In many places, rabbits adorn windows and bits of landscape at Easter time, but where I live this is a year-round phenomenon.
Due to a legendary over-breeding and subsequent infestation of rabbits in the fields of Bessungen sometime in the late 16th century, this region of modern-day Darmstadt and by extension its people, have come to be associated with them. At the time of the French revolution with their occupation of this region and lands west, a term was coined for the Bessungers: lapin (the French for rabbit). This morphed at some point into lapping, the term used today.
So, for spending Easter without family or religions obligations, I decided to shoot some rabbits (with my camera). Of course the area has developed quite a bit in the last couple hundred years, so it’s quite rare these days that one sees a real rabbit in Bessungen. Instead, my tour of the neighborhood would be in search of rabbits in other forms. This would start, of course, with the sculpture in front of the local elementary school, perhaps the most immediately recognizable leporine depiction in town.
It is impossible not to notice the rabbits in shop windows along the way.
And indeed in the very names and logos of local businesses..
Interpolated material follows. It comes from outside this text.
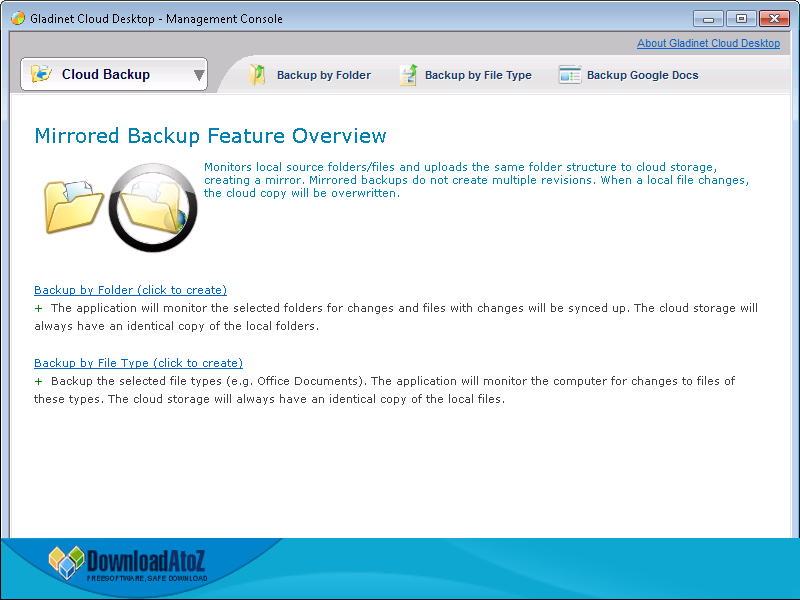Open the Backup Google Docs tab
Image resolution: width=800 pixels, height=600 pixels.
click(642, 75)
However, the place to get a traditional meal with your non-local friend is clearly at Weinwirtschaft Heiping, where this sign greets one out front:My last stop on the rabbit hunt was the mural on my street:
The good people of Bessungen clearly like to distinguish themselves from their neighbors in the rest of Darmstadt. They have their own Christmas market, their own spring festival, and as you can see, they also have a peculiar yet lovable mascot to represent all of their quirkiness.